>>

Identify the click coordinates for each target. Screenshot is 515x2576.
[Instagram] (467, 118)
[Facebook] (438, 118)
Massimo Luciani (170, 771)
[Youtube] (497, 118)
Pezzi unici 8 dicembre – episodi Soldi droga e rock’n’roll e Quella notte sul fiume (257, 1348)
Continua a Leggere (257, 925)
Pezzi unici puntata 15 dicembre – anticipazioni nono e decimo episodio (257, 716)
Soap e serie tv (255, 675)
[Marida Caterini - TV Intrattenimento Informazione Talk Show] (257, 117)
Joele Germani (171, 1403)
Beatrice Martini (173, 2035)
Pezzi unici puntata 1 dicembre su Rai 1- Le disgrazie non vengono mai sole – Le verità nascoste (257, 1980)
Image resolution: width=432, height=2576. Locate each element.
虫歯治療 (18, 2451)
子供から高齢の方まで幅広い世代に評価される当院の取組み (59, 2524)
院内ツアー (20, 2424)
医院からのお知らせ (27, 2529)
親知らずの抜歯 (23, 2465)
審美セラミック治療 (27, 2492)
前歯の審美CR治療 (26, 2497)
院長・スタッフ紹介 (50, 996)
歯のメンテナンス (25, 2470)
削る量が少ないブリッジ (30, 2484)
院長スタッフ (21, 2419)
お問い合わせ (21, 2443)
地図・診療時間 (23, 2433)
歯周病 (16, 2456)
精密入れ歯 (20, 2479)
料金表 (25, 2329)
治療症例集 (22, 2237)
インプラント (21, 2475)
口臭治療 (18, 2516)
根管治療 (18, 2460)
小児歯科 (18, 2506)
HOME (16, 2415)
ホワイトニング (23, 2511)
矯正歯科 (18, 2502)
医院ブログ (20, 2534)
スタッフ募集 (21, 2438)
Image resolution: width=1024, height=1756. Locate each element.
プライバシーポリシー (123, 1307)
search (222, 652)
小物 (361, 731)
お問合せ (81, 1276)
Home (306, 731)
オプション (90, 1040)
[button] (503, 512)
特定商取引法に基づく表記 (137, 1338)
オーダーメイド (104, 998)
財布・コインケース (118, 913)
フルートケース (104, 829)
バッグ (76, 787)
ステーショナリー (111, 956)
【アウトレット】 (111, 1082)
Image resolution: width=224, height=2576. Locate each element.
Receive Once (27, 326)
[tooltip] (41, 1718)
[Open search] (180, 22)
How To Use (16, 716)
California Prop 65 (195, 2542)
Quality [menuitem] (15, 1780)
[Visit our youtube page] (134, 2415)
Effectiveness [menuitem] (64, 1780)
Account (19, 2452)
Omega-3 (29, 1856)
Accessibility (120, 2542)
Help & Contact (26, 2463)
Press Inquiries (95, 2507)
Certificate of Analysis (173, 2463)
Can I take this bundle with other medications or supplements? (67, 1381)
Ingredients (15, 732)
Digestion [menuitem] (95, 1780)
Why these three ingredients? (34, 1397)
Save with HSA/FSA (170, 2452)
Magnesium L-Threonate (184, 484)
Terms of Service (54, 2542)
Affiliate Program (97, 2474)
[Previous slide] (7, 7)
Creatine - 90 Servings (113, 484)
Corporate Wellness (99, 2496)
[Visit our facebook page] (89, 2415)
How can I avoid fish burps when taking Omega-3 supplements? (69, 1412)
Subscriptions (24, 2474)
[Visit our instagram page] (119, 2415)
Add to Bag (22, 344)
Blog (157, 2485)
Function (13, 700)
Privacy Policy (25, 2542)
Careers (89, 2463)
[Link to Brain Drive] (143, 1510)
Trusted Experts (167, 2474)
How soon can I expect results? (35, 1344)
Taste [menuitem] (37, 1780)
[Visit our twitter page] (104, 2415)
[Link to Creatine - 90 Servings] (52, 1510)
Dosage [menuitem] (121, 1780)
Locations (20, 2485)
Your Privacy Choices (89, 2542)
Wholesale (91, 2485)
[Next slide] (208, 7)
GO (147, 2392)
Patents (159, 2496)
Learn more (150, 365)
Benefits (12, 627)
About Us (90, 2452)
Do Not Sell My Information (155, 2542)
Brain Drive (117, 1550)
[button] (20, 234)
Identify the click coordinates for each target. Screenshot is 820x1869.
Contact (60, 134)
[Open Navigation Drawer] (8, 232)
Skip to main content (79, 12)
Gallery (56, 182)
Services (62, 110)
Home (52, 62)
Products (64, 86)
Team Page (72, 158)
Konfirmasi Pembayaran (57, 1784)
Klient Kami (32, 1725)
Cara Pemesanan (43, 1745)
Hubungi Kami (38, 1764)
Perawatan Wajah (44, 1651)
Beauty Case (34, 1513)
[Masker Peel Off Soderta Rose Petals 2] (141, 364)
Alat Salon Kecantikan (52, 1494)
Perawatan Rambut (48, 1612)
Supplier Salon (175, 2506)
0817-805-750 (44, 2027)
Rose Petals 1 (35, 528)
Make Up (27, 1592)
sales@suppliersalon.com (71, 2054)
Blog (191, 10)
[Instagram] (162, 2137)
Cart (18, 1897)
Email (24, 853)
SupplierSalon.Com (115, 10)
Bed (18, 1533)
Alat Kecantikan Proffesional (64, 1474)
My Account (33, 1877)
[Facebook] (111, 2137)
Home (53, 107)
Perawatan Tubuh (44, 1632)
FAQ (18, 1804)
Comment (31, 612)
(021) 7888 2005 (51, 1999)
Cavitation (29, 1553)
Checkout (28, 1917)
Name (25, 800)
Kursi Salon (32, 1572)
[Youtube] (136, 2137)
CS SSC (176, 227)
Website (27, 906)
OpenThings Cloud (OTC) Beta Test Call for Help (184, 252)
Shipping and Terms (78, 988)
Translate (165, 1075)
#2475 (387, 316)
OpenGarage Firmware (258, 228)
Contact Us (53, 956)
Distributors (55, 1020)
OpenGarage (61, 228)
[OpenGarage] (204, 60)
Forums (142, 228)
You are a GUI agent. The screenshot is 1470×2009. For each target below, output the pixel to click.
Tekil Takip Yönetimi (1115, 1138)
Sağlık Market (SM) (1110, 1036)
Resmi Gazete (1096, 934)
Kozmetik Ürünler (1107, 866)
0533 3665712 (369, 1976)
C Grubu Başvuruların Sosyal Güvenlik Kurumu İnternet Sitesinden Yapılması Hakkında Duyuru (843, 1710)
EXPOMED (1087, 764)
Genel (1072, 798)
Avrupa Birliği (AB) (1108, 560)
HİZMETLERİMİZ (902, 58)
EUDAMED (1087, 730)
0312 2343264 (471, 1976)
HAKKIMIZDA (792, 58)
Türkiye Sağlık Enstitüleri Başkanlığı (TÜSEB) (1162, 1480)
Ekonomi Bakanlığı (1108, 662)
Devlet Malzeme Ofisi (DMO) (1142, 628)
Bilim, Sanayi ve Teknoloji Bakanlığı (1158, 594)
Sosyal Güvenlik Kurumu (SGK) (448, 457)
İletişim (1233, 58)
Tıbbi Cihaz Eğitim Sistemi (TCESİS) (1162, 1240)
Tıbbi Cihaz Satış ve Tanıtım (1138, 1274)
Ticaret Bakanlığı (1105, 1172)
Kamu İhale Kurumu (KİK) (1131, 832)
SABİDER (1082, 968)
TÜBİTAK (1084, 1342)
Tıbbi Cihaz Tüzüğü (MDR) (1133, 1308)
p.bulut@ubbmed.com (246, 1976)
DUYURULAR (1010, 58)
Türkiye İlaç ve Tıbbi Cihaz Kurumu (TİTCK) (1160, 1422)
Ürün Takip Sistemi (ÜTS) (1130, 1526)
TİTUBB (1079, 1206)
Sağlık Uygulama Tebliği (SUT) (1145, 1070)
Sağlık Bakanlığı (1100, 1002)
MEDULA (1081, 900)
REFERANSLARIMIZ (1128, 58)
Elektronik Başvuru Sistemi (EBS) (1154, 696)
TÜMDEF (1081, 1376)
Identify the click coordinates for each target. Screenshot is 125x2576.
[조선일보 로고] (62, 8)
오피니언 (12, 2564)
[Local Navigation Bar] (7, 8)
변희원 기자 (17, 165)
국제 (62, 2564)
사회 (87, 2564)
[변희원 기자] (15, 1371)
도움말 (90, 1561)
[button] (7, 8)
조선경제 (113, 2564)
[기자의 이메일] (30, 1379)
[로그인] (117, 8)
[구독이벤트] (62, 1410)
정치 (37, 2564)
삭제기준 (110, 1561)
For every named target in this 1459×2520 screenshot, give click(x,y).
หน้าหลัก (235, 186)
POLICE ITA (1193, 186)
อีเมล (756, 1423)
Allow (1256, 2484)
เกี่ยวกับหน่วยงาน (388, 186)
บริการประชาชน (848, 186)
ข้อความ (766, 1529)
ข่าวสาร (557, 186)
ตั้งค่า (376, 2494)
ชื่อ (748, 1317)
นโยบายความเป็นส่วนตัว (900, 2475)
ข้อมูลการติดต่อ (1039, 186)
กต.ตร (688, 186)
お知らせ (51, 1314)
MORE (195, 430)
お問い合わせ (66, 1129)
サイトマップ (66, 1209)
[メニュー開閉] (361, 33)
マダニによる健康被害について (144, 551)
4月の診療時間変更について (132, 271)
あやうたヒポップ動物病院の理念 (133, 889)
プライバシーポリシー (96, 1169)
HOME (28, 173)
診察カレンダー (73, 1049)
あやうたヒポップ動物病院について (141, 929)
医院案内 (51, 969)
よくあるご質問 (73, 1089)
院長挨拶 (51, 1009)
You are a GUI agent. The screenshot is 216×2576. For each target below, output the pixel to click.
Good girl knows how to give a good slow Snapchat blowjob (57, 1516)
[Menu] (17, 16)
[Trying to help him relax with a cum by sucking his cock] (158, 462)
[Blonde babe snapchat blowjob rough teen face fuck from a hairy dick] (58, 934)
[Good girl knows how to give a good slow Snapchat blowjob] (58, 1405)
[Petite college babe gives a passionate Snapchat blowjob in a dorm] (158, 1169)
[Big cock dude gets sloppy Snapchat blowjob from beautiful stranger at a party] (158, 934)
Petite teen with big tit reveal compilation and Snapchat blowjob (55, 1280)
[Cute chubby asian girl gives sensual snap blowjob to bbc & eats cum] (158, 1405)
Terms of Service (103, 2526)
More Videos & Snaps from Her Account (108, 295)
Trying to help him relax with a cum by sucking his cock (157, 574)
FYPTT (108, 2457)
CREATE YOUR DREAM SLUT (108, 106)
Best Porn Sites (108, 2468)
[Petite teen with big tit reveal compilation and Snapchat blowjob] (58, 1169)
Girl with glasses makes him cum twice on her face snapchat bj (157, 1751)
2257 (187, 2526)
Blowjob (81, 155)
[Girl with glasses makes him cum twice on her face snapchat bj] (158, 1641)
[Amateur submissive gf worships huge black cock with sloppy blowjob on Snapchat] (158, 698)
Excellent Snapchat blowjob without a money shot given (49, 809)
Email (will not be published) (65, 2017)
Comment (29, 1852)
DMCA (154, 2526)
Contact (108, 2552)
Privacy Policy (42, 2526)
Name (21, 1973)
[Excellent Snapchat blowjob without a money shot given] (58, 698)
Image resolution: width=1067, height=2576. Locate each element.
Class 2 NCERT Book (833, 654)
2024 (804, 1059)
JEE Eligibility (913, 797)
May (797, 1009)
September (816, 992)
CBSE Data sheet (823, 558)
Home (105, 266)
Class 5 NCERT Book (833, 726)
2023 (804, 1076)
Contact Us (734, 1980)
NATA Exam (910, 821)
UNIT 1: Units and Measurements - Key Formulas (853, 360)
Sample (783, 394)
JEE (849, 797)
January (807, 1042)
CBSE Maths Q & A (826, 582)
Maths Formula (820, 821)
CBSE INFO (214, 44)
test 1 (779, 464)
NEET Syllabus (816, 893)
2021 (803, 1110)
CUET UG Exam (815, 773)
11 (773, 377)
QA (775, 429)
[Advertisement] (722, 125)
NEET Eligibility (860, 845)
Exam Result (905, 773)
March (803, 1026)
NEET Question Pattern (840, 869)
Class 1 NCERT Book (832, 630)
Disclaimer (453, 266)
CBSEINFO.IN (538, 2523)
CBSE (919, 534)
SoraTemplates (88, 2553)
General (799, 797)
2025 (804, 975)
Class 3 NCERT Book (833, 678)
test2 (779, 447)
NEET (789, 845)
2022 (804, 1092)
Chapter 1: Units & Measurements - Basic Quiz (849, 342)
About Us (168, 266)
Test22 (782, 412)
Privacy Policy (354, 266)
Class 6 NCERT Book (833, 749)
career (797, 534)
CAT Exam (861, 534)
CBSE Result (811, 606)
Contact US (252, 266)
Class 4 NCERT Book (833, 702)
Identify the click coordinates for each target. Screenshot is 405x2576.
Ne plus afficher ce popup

<<

=== Aim of the task ===
Within the material above, find the lines that contain the word "height"; copy them.

=== Expected answer ===
Image resolution: width=432, height=2576. Locate each element.
Image resolution: width=1024, height=1756. Locate each element.
Image resolution: width=224, height=2576. Locate each element.
Image resolution: width=1067, height=2576. Locate each element.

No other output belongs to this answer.